Für den Messeplatz München wird Forschung als essenziell angesehen. „Vor allem, weil wir unsere Messen stark auf Zukunftsthemen ausrichten“, sagt Klaus Dittrich. „Forschungsprojekte bieten eine wichtige Ergänzung zu den ausstellenden Unternehmen“, beschreibt der Vorsitzende der Geschäftsführung der Messe München. „Weg von der kommerziellen Seite, hin zu den Technologien der Zukunft.“ Forschungseinrichtungen wie das Fraunhofer Institut sind auf einem Großteil der Messen in München vertreten. Je technologischer eine Veranstaltung ist, desto forschungsgetriebener zeigt sie sich.

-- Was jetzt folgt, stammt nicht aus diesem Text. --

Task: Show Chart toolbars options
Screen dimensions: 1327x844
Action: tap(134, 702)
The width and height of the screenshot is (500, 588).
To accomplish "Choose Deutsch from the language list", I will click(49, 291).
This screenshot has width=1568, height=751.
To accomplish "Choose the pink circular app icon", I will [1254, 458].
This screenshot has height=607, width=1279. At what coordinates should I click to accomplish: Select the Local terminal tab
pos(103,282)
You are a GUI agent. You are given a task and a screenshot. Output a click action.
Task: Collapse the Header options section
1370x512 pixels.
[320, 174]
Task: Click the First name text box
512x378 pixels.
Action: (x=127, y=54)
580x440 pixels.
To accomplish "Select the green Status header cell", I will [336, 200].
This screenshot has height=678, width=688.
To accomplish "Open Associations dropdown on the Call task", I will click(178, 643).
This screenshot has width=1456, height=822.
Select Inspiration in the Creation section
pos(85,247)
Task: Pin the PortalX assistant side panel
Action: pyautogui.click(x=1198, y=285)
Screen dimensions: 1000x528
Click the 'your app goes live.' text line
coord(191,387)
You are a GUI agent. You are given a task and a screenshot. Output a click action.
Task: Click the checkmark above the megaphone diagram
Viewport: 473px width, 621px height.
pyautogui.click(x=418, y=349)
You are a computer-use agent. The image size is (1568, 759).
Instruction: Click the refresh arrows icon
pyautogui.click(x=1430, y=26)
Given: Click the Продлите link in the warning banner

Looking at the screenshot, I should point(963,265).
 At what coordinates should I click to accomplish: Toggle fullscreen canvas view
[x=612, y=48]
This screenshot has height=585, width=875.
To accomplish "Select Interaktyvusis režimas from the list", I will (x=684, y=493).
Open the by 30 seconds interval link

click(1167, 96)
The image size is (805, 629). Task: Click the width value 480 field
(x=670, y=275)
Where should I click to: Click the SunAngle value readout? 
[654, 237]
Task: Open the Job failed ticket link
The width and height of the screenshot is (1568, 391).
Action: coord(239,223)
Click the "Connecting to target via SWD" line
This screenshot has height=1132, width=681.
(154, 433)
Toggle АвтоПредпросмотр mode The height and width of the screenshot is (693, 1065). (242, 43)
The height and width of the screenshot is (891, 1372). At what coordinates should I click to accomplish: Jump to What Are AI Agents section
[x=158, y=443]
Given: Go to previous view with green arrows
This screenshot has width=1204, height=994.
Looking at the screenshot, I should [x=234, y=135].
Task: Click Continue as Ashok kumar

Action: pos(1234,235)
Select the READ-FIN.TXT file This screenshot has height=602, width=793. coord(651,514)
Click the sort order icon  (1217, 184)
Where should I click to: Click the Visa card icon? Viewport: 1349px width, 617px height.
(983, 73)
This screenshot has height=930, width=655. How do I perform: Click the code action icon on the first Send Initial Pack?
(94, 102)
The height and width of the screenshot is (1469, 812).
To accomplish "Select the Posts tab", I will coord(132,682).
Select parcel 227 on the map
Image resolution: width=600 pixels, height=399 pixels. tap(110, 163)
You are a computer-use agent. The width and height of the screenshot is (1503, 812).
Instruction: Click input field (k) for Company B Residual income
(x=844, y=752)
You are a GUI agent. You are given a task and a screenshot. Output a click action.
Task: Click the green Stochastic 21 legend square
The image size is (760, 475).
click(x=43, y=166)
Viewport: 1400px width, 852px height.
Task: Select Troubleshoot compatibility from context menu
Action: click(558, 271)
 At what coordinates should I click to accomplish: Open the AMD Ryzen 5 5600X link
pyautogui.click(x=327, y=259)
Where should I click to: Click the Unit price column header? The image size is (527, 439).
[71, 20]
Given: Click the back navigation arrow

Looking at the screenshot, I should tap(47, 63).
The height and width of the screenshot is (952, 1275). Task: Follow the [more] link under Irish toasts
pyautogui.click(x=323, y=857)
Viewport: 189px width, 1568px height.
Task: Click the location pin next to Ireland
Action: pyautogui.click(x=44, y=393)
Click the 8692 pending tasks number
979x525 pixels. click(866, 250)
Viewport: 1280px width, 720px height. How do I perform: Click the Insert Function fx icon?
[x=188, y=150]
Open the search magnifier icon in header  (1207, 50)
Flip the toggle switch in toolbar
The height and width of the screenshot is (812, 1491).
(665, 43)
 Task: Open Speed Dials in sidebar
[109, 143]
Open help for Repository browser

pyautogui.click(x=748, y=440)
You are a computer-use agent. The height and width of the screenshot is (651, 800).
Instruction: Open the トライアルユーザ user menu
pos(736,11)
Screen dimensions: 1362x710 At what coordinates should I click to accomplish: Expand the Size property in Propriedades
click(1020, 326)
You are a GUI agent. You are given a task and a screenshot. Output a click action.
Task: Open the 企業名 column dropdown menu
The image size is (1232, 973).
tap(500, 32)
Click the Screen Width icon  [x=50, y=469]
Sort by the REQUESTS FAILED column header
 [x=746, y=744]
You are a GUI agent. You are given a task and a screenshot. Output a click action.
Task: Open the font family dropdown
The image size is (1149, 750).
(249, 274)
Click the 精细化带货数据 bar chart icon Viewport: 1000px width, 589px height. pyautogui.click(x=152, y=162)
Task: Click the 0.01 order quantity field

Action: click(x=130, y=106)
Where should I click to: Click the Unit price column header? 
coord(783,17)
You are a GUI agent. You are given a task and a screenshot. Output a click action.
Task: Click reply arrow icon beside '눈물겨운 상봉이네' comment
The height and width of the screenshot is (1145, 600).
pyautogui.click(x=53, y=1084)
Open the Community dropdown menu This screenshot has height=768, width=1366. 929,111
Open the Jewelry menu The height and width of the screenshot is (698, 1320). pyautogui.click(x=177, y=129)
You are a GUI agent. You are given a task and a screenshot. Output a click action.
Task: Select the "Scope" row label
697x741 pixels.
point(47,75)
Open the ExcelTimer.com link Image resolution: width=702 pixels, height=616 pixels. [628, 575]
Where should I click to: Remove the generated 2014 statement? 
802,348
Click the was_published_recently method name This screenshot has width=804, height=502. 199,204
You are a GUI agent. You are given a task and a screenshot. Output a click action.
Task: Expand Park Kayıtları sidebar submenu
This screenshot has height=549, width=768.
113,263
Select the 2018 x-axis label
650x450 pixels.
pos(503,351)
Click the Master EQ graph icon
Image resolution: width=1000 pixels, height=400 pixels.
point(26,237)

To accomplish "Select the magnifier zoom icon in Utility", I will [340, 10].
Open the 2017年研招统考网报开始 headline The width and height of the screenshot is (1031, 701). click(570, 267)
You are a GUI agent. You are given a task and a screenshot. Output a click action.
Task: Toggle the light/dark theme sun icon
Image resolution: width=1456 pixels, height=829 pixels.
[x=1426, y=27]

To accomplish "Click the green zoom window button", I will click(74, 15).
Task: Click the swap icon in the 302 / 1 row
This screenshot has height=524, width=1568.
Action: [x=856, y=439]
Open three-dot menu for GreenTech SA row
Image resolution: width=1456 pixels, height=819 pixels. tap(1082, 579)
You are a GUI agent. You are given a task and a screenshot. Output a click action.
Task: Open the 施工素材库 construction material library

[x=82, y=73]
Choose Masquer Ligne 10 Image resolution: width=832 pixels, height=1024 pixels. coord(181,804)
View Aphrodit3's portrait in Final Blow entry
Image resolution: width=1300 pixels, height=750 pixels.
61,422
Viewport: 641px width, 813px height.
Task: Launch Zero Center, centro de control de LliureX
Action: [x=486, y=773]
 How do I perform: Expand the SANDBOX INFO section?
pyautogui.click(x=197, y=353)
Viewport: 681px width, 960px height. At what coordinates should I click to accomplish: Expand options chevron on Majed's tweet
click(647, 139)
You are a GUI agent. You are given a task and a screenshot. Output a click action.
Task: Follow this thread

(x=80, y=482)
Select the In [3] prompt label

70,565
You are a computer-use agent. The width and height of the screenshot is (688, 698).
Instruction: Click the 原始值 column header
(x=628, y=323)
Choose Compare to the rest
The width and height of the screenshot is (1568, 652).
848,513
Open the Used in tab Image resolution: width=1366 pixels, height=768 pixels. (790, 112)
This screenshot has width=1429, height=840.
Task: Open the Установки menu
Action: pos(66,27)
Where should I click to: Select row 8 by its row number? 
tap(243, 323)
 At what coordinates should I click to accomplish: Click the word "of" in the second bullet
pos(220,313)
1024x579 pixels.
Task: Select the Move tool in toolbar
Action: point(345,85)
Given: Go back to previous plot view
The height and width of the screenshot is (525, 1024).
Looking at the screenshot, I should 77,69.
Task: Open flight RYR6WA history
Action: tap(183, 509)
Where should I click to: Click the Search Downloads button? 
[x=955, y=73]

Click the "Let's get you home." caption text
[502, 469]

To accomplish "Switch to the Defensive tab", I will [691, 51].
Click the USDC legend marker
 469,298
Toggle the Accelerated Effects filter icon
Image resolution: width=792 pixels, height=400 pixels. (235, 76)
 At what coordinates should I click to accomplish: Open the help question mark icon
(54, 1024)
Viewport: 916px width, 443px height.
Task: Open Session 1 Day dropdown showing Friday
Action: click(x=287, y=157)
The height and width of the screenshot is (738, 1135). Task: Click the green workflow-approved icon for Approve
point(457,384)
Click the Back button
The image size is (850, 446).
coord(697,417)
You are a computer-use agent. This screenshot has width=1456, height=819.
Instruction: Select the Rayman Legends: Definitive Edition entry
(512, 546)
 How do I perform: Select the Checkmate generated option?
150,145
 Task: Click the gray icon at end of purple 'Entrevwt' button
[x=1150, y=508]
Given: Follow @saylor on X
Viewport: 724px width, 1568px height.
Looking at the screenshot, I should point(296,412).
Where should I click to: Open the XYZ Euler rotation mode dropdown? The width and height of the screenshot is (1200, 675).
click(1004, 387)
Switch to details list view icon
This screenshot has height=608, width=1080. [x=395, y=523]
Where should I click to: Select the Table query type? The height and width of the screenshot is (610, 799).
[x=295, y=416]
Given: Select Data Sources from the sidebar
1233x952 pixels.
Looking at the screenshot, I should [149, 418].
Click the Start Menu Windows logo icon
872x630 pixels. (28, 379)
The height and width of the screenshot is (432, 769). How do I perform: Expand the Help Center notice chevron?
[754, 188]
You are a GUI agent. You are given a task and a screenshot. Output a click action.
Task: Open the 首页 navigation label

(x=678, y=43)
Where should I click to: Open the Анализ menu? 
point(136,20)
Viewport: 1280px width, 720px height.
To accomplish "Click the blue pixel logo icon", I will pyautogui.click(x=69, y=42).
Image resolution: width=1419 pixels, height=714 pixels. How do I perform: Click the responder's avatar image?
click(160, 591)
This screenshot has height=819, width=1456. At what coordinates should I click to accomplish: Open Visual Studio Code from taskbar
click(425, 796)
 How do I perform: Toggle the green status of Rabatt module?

Doch egal, ob Technologie-, Investitions- oder Konsumgütermessen – alle führenden Veranstaltungen der Messe München arbeiten mit Forschungsorganisationen zusammen. Ein Beispiel lieferte gerade die „Bau 2015“. Auf der weltweit wichtigsten Messe für Architektur, Materialien und Systeme zeigten sich die 17 Forschungsinstitute der „Fraunhofer-Allianz Bau“. Die Beteiligung der Fraunhofer-Allianz Bau war Teil der Gesamtinitiative „intelligent urbanization“ der Messe München. Deren Ziel ist es, unterschiedlichste Interessengruppen zu vernetzen, um den Megatrend Urbanisierung gemeinsam zu gestalten (www.messe-muenchen.de).
Die Messe Düsseldorf sieht den Hauptgrund zur Zusammenarbeit mit der Forschung darin, ihren Kunden hochwertige, interessante Veranstaltungen zu bieten. „Aber sicher verschweigen wir keinesfalls ein interessantes Rahmenprogramm, das von herausragenden Wissenschaftseinrichtungen gestaltet ist“, nennt Düsseldorfs Messechef Werner Matthias Dornscheidt augenzwinkernd einen Nebeneffekt. „Unsere Messen sollen immer einen Blick in die Zukunft einer Branche zu ermöglichen“, bestätigt er. Besonders deutlich wird dies bei der Kongressmesse Energy Storage. „Durch die enge Verzahnung von Konferenz und Ausstellung ist es für die Teilnehmer möglich, sich wissenschaftlich auf den neuesten Stand zu bringen“, so Dornscheidt. „Und gleichzeitig können sie die wirtschaftlichen und politischen Diskussionen rund um den Markt der Energiespeicherung auf allen Ebenen verfolgen.“
Dagegen spielt Forschung bei Konsumgütermessen für die Düsseldorfer meist nur indirekt eine Rolle – wenn Forschungsergebnisse in die ausgestellten Produkte eingeflossen sind. So kommt es natürlich vor, dass Aussteller mit ihrem Exponat die Forschungsergebnisse zeigen, die der Entwicklung des Produkts zu Grunde liegen. „Etwa, wenn sie ein neues Hilfsmittel auf der Rehacare präsentieren“, sagt Werner Matthias Dornscheidt (www.messe-duesseldorf.de).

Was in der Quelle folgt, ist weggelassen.